A Bauman si deve la definizione di «società liquida», coniata per descrivere il tempo della postmodernità, ormai indescrivibile, secondo il sociologo, tramite le categorie tradizionali, a motivo del crollo delle ideologie, dell’impennare del consumiso e di una serie di variabili che hanno reso l’uomo estremamente fragile. Esposto come non mai ai cambiamenti estremamente repentini della società. Di questi cambiamenti Bauman è stato interprete profodo, evidenziano da Sant’Egidio, ricordando la sua partecipazione agli ultimi incontri internazionali promossi dalla Comunità nello «spirito di Assisi». Incontri nei quali il sociologo «espresse con convinzione la visione di un dialogo necessario tra laici e credenti per la costruzione della pace e di una società più inclusiva».

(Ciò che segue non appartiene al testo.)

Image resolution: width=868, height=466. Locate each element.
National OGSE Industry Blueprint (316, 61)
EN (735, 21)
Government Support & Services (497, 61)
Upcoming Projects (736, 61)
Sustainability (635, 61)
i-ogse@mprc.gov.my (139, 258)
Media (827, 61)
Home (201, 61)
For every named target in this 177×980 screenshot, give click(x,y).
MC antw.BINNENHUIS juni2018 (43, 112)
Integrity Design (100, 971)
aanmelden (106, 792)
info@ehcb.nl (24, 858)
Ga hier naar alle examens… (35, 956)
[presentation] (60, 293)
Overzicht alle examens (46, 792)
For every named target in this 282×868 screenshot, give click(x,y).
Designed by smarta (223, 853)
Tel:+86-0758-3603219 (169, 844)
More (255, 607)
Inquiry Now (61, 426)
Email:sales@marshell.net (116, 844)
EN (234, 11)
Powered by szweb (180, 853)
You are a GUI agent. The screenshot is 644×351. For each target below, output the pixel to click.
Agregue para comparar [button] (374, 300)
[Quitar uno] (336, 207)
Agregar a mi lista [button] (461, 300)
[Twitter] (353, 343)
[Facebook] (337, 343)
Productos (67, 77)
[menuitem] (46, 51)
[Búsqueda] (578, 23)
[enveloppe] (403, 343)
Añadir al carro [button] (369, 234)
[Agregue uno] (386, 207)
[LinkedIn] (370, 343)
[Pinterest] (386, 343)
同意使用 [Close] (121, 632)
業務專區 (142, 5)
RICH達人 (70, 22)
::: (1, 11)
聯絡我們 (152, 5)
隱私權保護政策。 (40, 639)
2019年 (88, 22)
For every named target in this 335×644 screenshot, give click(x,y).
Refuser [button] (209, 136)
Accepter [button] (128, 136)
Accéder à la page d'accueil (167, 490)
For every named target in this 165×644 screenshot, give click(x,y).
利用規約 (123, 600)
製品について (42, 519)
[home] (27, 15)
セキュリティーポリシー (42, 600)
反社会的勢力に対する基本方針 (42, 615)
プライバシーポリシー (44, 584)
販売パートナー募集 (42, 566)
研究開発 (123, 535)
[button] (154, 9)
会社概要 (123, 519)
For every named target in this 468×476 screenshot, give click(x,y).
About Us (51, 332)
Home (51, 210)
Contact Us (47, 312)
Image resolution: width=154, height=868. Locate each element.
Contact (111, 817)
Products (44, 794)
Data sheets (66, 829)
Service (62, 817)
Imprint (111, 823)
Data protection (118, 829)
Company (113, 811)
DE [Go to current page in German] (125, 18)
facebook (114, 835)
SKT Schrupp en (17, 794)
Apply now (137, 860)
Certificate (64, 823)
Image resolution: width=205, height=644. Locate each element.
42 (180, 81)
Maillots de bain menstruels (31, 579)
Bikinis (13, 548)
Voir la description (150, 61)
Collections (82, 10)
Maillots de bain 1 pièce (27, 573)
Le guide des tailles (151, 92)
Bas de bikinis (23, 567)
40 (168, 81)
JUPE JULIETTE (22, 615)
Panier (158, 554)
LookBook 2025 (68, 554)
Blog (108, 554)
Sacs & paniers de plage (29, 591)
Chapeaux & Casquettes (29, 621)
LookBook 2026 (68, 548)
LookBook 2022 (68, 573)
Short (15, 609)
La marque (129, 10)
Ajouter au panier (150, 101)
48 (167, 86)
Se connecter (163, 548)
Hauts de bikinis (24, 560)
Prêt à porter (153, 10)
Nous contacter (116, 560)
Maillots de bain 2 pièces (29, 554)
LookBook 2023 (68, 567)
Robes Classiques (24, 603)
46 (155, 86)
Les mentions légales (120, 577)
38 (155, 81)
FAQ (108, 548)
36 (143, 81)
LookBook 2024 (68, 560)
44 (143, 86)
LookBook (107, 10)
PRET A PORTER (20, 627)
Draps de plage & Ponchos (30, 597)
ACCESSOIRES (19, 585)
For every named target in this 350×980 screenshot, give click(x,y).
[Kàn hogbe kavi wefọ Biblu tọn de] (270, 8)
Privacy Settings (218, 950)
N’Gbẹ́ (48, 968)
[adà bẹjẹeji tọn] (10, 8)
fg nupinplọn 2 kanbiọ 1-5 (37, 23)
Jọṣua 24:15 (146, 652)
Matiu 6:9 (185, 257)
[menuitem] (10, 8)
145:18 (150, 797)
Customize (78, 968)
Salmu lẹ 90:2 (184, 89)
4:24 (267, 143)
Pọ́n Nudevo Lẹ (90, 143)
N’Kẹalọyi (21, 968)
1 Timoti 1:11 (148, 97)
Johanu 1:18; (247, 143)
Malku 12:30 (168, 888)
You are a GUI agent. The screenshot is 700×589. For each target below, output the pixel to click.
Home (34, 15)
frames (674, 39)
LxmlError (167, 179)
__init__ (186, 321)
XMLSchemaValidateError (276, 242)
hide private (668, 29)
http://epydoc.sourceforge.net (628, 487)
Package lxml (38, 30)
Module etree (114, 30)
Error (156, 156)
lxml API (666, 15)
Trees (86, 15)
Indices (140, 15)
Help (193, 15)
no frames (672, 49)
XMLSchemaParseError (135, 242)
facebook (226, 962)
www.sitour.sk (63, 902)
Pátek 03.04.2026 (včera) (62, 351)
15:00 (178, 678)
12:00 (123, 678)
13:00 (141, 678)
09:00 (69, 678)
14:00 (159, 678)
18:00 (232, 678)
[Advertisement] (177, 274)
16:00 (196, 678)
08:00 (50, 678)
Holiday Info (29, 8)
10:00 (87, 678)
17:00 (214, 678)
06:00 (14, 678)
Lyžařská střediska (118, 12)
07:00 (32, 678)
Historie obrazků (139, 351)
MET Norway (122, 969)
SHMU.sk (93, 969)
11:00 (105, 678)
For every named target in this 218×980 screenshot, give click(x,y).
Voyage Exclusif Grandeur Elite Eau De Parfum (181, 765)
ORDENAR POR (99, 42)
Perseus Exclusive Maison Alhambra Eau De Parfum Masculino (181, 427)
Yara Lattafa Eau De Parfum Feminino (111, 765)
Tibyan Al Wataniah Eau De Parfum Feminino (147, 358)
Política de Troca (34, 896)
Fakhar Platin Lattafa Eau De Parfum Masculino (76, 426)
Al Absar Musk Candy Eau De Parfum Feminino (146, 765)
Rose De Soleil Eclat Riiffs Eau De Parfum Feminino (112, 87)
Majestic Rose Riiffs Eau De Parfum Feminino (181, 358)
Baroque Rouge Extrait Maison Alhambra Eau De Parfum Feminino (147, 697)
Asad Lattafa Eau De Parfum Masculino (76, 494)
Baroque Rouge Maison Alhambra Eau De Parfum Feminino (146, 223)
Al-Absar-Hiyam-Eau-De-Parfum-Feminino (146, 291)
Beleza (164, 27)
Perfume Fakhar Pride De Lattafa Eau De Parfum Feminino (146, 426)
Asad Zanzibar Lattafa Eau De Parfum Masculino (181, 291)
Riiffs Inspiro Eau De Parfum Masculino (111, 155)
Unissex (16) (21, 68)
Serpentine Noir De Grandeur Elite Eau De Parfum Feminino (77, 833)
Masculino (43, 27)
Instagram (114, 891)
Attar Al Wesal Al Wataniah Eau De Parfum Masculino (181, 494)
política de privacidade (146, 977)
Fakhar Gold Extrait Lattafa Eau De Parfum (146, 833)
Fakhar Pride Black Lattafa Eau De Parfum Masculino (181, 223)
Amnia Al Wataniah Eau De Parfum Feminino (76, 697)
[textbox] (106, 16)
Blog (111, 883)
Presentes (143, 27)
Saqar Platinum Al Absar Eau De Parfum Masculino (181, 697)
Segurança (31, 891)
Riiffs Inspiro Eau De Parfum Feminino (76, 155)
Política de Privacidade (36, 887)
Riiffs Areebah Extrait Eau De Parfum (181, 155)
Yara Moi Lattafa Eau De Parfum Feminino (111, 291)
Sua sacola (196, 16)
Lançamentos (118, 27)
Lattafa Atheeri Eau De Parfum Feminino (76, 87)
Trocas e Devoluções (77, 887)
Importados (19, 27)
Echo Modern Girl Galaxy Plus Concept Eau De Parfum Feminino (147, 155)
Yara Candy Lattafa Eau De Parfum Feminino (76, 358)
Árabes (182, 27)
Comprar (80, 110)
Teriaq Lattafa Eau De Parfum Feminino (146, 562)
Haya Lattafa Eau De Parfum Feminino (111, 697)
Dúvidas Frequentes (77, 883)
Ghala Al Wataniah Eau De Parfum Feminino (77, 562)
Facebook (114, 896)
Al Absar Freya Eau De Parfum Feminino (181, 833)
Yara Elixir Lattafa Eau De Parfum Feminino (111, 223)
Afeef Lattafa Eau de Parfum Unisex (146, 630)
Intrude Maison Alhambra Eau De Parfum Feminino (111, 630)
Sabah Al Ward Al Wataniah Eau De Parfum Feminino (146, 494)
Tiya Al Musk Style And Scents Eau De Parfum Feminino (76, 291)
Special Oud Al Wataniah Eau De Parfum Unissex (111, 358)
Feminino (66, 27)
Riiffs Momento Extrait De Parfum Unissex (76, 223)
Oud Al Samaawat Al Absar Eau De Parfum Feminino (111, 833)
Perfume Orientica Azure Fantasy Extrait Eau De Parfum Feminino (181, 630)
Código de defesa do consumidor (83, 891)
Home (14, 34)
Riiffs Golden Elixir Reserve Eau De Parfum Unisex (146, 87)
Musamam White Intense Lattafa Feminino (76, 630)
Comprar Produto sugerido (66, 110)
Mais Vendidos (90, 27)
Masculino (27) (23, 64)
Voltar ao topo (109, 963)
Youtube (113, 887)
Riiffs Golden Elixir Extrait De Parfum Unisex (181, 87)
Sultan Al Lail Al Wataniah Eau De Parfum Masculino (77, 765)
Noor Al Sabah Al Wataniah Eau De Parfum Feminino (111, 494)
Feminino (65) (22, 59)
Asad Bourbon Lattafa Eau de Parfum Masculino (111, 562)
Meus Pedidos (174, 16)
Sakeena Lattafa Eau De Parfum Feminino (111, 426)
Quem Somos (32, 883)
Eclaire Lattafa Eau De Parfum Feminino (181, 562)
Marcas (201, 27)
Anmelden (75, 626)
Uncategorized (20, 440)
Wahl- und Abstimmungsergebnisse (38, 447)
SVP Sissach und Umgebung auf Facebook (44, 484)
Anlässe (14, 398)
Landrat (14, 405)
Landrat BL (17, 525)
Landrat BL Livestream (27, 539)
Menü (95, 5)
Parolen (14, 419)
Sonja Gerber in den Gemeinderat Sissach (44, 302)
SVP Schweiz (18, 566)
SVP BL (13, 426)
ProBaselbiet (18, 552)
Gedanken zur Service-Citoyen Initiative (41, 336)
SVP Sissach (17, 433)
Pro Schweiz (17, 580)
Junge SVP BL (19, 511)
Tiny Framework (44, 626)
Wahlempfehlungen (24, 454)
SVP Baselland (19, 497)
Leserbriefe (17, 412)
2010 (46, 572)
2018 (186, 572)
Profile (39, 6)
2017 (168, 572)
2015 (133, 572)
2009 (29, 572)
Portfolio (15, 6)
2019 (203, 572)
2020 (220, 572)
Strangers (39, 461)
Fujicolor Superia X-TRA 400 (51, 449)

Presente anche all’ultimo appuntamento, nel settembre scorso, a 30 anni dall’incontro voluto da Giovanni Paolo II nel 1986 tra i leader religiosi del mondo proprio ad Assisi, incontrò anche Papa Francesco, con cui ebbe un colloquio privato. «Con Bauman – si legge nella nota della Comunità trasteverina – se ne va un visionario dei nostri tempi, capace di guardare al futuro dell’Europa e del mondo». Un «lettore attento, e sempre in prima linea, del cambiamento della società contemporanea», lo definisce il ministro dell’Istruzione Valeria Fedeli. «Ci mancherà – le parole del ministro – la guida puntuale del “teorico del mondo liquido” che, in una società fluida e inafferabile, ha saputo offrire percorsi lucidi di conoscenza del reale».